Note: Configuring an email domain requires a matching license. Please ensure the configured domain is associated with a purchased license.
- An OTP will be sent to the entered email address. Upon successful verification of the OTP, your domain will be configured for dark web breaches.
- Upon successful configuration, you will see a confirmation page indicating the successful configuration of your domain for dark web breaches.
- To reconfigure another domain for monitoring, click on Re-Configure . A configuration popup will appear; follow the same steps that you followed during Initial Domain Configuration
- To disable Darkweb Threat Feeds, uncheck the checkbox. A prompt will appear; select 'Yes' to disable dark web monitoring.
- Log360 Cloud's Threat Analytics and Dark Web Monitoring are independent features. They can be enabled or disabled individually.
Breach reports
Email analysis
Note: The retention period for Constella Intelligence logs is the same as the storage retention period.
Features provided:
- Threat analytics dashboard tab: Conveniently locate breaches that have occurred within the configured domain.
- Breach reports: Access detailed reports on breaches.
- Predefined alert for supply chain breach: Receive alerts for supply chain breaches.
VirusTotal
Note: VirusTotal is one of the largest live threat feeds that consolidates risk scores of IPs, Domains, and files from a wide range of security vendors. This integration in Log360 Cloud follows the Bring Your Own Key(BYOK) model.

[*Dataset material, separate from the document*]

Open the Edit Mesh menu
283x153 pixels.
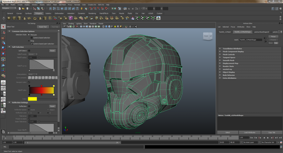click(x=62, y=5)
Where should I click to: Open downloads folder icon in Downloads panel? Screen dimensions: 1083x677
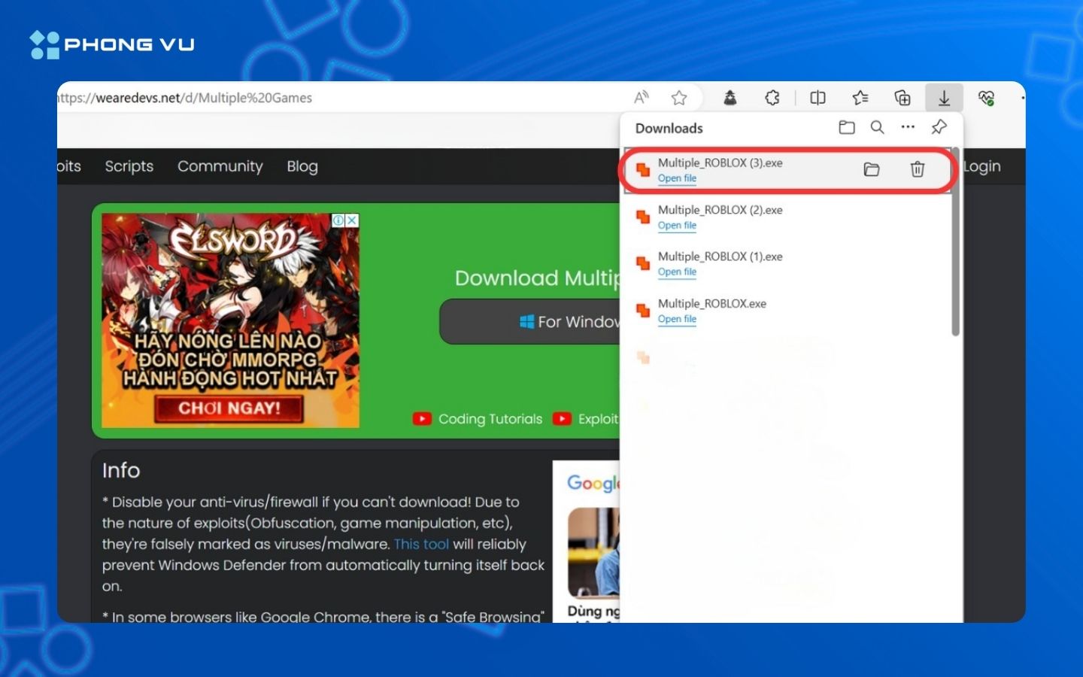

If you have bought VirusTotal access separately, you can use your API key and analyze threat sources in Log360 Cloud.
Configuration
To get the VirusTotal API key:
- Visit https://www.virustotal.com and sign up for a VirusTotal account.
- Sign in to VirusTotal and find your API key and go to your Username→ Settings→API Key.
- Use the API Key provided by VirusTotal for integrating with Log360 Cloud.
Once you have purchased the Advanced Threat Analytics add-on and applied the license, head to the Advanced Threat Analytics page.
Navigation: Settings → Admin → Management → Threat Management→ Advanced Threat Analytics → VirusTotal → Integrate
Paste the API key and click on Connect to finish configuring VirusTotal.
Analysis
In Log360 Cloud, users can access the data from VirusTotal through the Incident Workbech. Learn how to invoke the Incident Workbench from different dashboards of Log360 Cloud.
Select any IP or Domain to analyze in the Workbench. You can access the following data:
- VirusTotal Info
This section contains the Detection Score of the Threat Source, which is the number of security vendors who have flagged the source as risky out of all the security vendors. Along with this, the basic details and the geo info of the Threat Source are also available.
- Security Vendor Analysis
This section contains the individual analysis of all the security vendors.
Click on the search icon in the top left corner to filter based on Security Vendor, Analysis Category, and Analysis Result.
Here are the Analysis Categories:
- Malicious
- Suspicious
- Harmless
- Undetected
- Timeout
- Whois Info
This section contains the Whois information of the threat source domain.
- SSL Certificate
This section contains details of the SSL certificate issued to the Threat Source and who issued it.
- Related files
This section maps the relationship of the files to the IP address in following ways:
- Files communicating with the IP address
- Files downloaded from the IP address
- Files containing the IP address
- Resolutions
This section ists the past and current IP resolutions for a particular domain.